Shareholder value is a business term, sometimes phrased as shareholder value maximization. It became prominent during the 1980s and 1990s along with the management principle value-based management or "managing for value".
The term "shareholder value", sometimes abbreviated to "SV", can be used to refer to:
The market capitalization of a company;
The concept that the primary goal for a company is to increase the wealth of its shareholders (owners) by paying dividends and/or causing the stock price to increase (i.e. the Friedman doctrine introduced in 1970);
The more specific concept that planned actions by management and the returns to shareholders should outperform certain bench-marks such as the cost of capital concept. In essence, the idea that shareholders' money should be used to earn a higher return than they could earn themselves by investing in other assets having the same amount of risk. The term in this sense was introduced by Alfred Rappaport in 1986.

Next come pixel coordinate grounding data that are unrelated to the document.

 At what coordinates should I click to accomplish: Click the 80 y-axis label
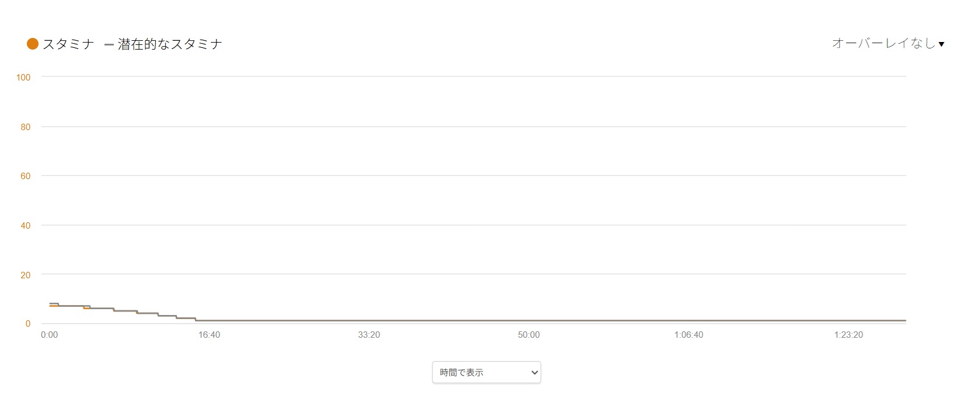click(25, 127)
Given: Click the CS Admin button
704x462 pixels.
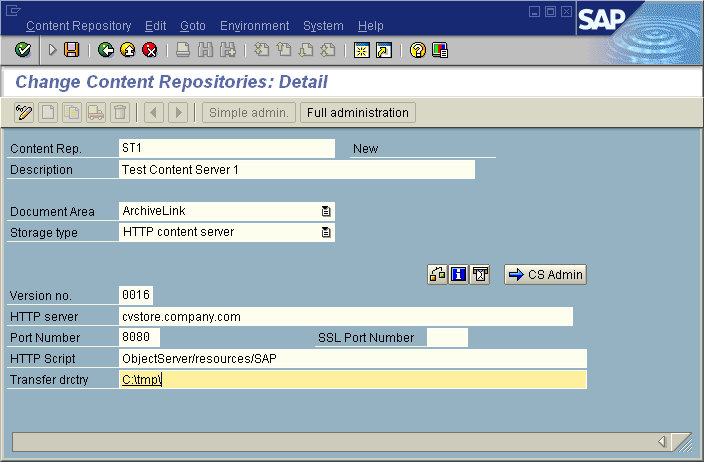Looking at the screenshot, I should [545, 275].
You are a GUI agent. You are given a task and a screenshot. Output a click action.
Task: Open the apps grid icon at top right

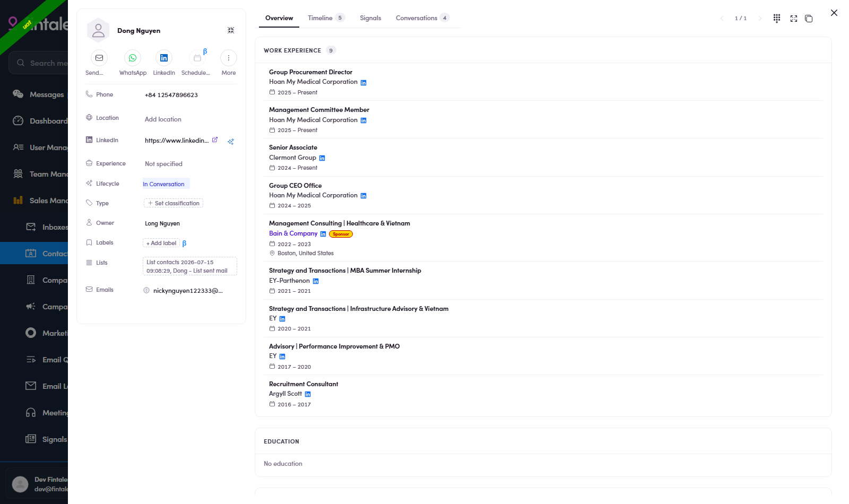[x=777, y=19]
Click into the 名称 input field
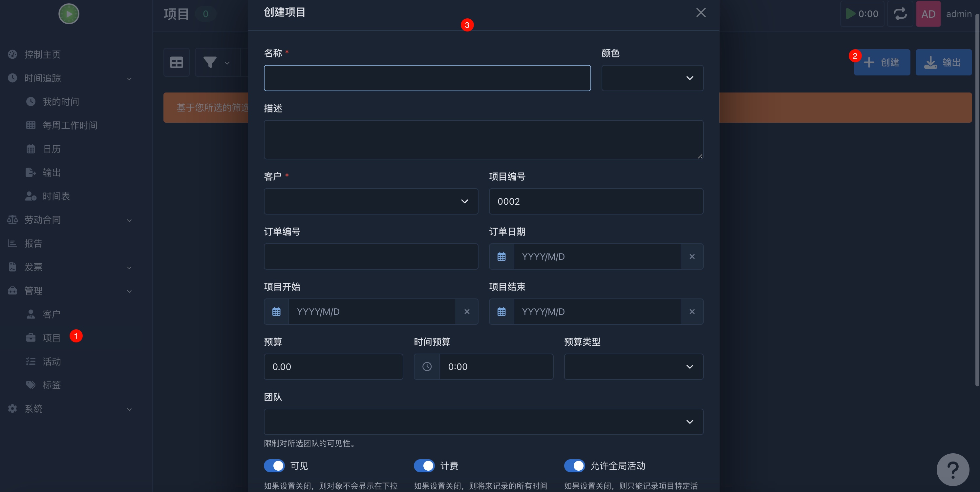The width and height of the screenshot is (980, 492). tap(427, 78)
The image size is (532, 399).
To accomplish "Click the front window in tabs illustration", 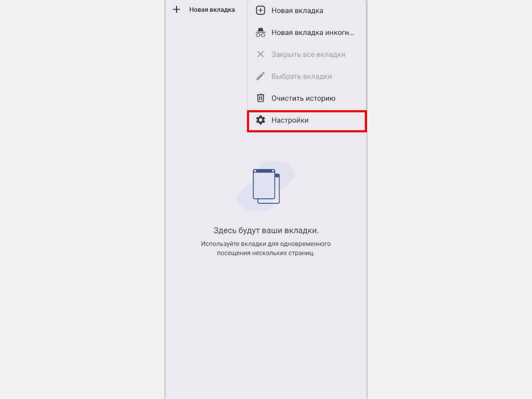I will click(264, 184).
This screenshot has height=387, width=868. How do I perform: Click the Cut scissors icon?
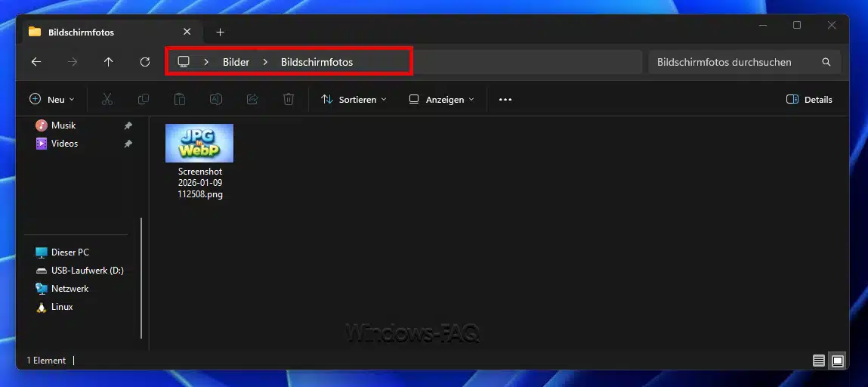coord(107,99)
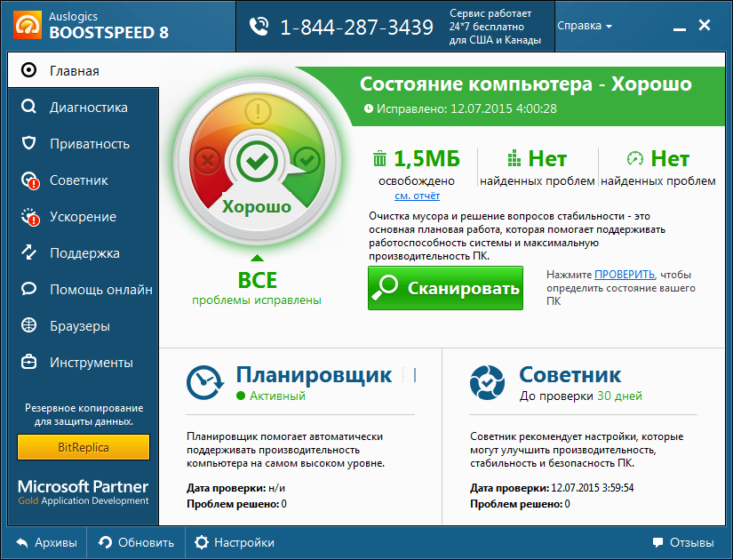Viewport: 733px width, 560px height.
Task: Click the Инструменты toolbox icon
Action: tap(29, 363)
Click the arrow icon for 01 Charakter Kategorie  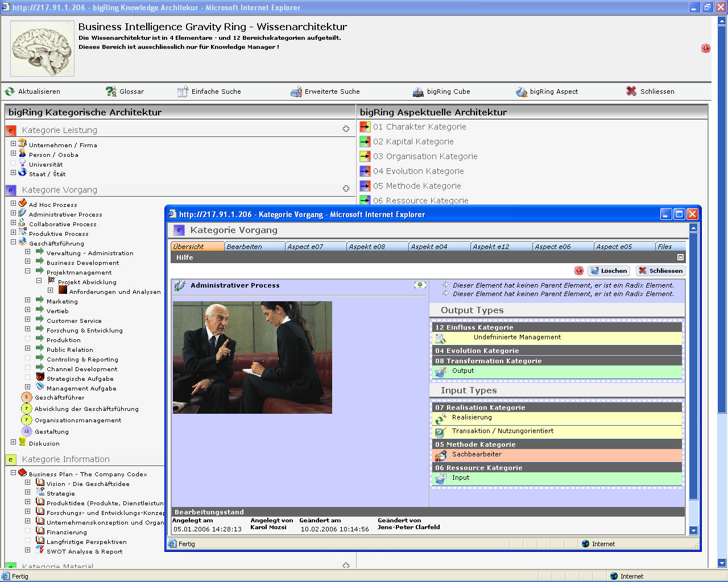[365, 127]
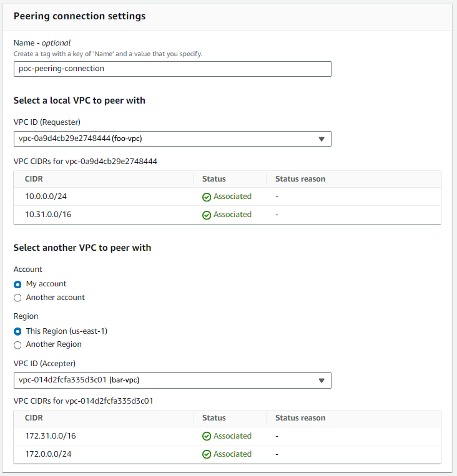
Task: Click the Associated check icon for 172.0.0.0/24
Action: click(x=207, y=454)
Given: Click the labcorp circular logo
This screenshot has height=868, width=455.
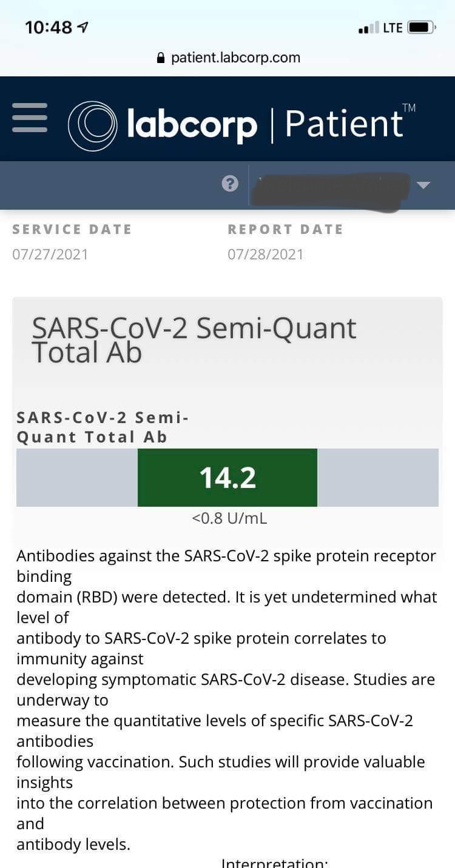Looking at the screenshot, I should point(92,125).
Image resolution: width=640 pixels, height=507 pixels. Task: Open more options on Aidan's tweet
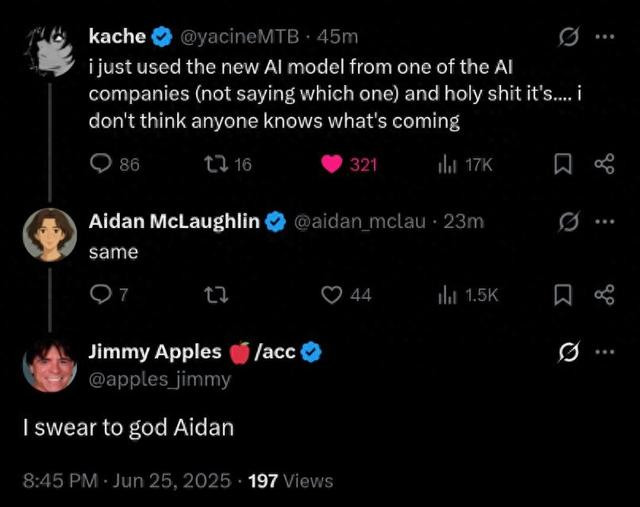tap(605, 222)
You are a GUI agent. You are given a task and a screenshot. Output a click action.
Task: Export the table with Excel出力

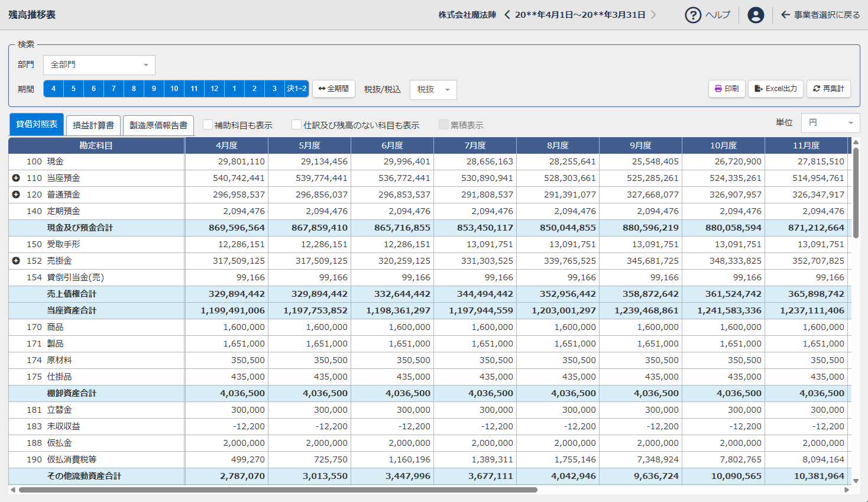click(x=776, y=89)
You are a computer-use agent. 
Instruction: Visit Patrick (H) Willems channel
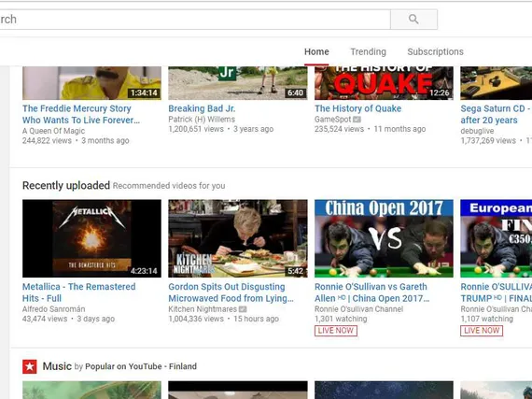(x=202, y=120)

For a publicly traded company, Shareholder Value is the part of its capitalization that is equity as opposed to long-term debt. In the case of only one type of stock, this would roughly be the number of outstanding shares times current shareprice. Things like dividends augment shareholder value while issuing of shares (stock options) lower it. This shareholder value added should be compared to average/required increase in value, making reference to the organizations cost of capital.
For a privately held company, the value of the firm after debt must be estimated using one of several valuation methods, such as discounted cash flow.
The first modern articulation that shareholder wealth creation is the paramount interest of the management of a company was published in Fortune magazine in 1962 in an article by the management of a US textile company, Indian Head Mills, in which its authors stated:
The objective of our company is to increase the intrinsic value of our common stock.